アスラ帝国の人たちの泊まる宿は、ハルたちがいる古城アイビーから離れた、城壁門の近くに建っているため、この店の前でお別れということだった。
みんなが、別れの挨拶を済ませると、アスラとレイドで、それぞれ、分かれて二つの馬車に乗り込んだ。
アスラ帝国の方は広くスペースが空いていたが、レイドの方はお互いに距離が近く、ぎゅうぎゅうだった。
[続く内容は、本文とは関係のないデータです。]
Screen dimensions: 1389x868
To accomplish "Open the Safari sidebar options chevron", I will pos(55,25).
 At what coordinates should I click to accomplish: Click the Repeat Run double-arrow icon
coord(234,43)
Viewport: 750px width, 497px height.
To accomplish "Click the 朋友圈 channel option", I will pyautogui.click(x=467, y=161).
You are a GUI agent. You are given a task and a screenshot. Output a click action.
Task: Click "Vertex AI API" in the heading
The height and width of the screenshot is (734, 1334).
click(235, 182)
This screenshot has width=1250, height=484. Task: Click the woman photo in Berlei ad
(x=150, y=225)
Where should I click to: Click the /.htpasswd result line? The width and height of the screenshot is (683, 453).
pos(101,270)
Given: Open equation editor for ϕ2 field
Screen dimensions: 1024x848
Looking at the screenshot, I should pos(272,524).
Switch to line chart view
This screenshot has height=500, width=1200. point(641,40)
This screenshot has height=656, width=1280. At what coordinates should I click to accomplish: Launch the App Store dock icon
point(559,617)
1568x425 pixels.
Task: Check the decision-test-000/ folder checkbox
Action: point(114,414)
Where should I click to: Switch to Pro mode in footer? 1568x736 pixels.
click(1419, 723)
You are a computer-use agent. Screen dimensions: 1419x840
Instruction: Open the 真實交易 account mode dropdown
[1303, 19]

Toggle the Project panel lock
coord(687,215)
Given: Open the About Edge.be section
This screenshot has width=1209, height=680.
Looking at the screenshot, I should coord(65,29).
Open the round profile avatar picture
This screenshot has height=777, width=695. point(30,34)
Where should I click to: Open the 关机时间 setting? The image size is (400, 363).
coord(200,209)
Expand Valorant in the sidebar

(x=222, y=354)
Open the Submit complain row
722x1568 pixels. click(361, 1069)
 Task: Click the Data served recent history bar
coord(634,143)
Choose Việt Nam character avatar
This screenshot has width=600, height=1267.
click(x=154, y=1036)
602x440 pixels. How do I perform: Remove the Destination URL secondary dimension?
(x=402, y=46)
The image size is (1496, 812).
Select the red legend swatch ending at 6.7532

みんなを乗せた馬車が走り出し、それぞれ帰る場所に向けて走りだした。馬車の中はどちらも、今日の思い出を話し合うことで、話題は尽きなかった。
馬車は緩やかな坂を上ると、城壁内の街に続く、大きな橋を渡り、城壁門をくぐって、城壁内の街に入った。
そこで、アスラ帝国の乗る馬車は左に曲がり、レイド王国の乗る馬車はそのまま直進した。
「ここで大丈夫だ」
ハルたちが乗るレイド王国の馬車が、城の正門の前につくとエウスが馬車を止めた。
「ここでいいんですか?」
「ああ、今日一日、ありがとな」
「いえいえ、エウスさん、いつでもお呼びください、今度はすぐに駆けつけます」
エウスと御者が楽しそうに話している間に、みんなも馬車から降りて外の空気を吸った。
外はまだ雨が降っていたが明日には止みそうな弱さだった。
だが、買ってきた服が濡れないように、ライキルが水魔法でドームを作っていた。
みんなが御者に挨拶すると、御者が馬車を出して、夜の街に帰って行った。
帰ってきた六人は、門番たちに挨拶して、正門をくぐる。
「はー、今日は楽しかった」
ビナが無邪気に言った。
「いろいろありましたけどね」
リーナが一言添えて言うと、ライキルがリーナの背中をバシバシ叩いて、彼女は、それを幸せそうな笑顔で受け止めていた。
「私の今日はモテる日だったな、明日も頼む、アッハッハー」
「え?どういうこと?」
エウスがガルナに聞くが、彼女はただ一人で満足そうに笑っていた。
「アハハハ…」
ハルは、ガルナの発言に小さく苦笑いしていた。
みんなが城の庭園の中を歩いている中、ハルだけが、一人あることに気づいた。
『あれ、あそこの花園、明かりがついてる』
ハルが庭園の隅にある、レンガに囲まれた花園見ると、ほんのり明かりがついていた。前からあの花園に行ってみたかったハルはエウスに尋ねた。
「なあ、エウス」
「なんだ?」
「あそこの花園って入ってもいいのかな?」
「大丈夫だぞ、俺も前に入ったことあるから、綺麗な場所だったぞ」
「そっか…」
ハルは少し立ち止まって遠くにある花園を眺めた。